Chronic kidney disease is a common medical problem worldwide, but it is difficult to predict which patients are more likely to progress to end-stage disease and need aggressive management. Ju et al. have now drawn on four independent cohorts totaling hundreds of patients from around the world to identify the expression of epidermal growth factor (EGF) in the kidneys as a marker of kidney disease progression. Moreover, the authors demonstrated that the amount of EGF in the urine is just as useful, providing a biomarker that can be easily tracked over time without requiring invasive biopsies.

Abstract

Chronic kidney disease (CKD) affects 8 to 16% people worldwide, with an increasing incidence and prevalence of end-stage kidney disease (ESKD). The effective management of CKD is confounded by the inability to identify patients at high risk of progression while in early stages of CKD. To address this challenge, a renal biopsy transcriptome-driven approach was applied to develop noninvasive prognostic biomarkers for CKD progression. Expression of intrarenal transcripts was correlated with the baseline estimated glomerular filtration rate (eGFR) in 261 patients. Proteins encoded by eGFR-associated transcripts were tested in urine for association with renal tissue injury and baseline eGFR. The ability to predict CKD progression, defined as the composite of ESKD or 40% reduction of baseline eGFR, was then determined in three independent CKD cohorts.
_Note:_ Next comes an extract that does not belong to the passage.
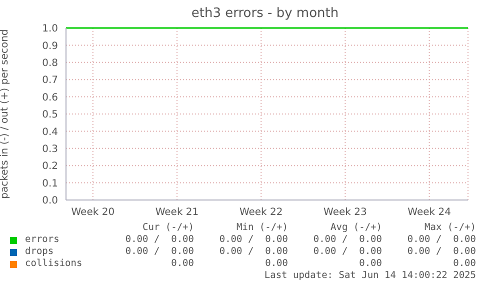  Describe the element at coordinates (177, 212) in the screenshot. I see `x-tick-label: Week 21` at that location.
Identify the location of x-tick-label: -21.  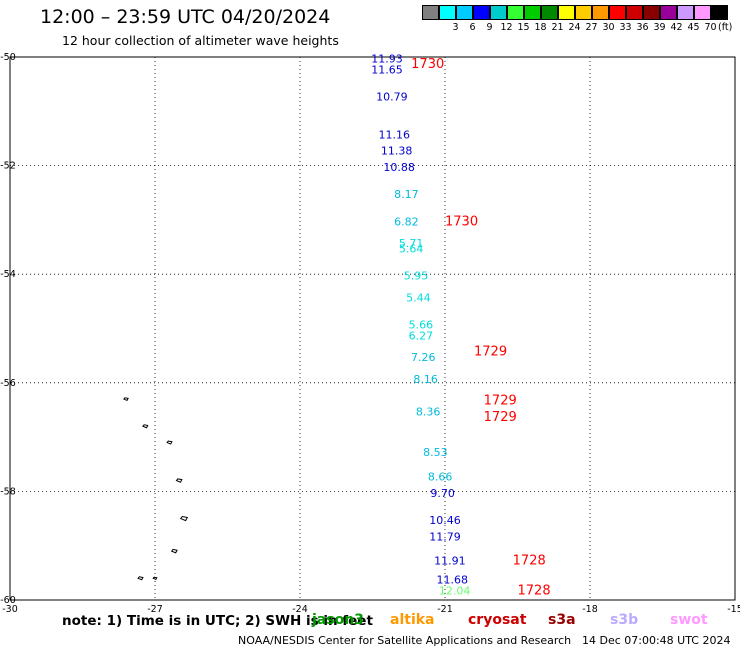
(445, 610).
A panel of intrarenal transcripts, including epidermal growth factor (EGF), a tubule-specific protein critical for cell differentiation and regeneration, predicted eGFR. The amount of EGF protein in urine (uEGF) showed significant correlation (P < 0.001) with intrarenal EGF mRNA, interstitial fibrosis/tubular atrophy, eGFR, and rate of eGFR loss. Prediction of the composite renal end point by age, gender, eGFR, and albuminuria was significantly (P < 0.001) improved by addition of uEGF, with an increase of the C-statistic from 0.75 to 0.87. Outcome predictions were replicated in two independent CKD cohorts. Our approach identified uEGF as an independent risk predictor of CKD progression. Addition of uEGF to standard clinical parameters improved the prediction of disease events in diverse CKD populations with a wide spectrum of causes and stages.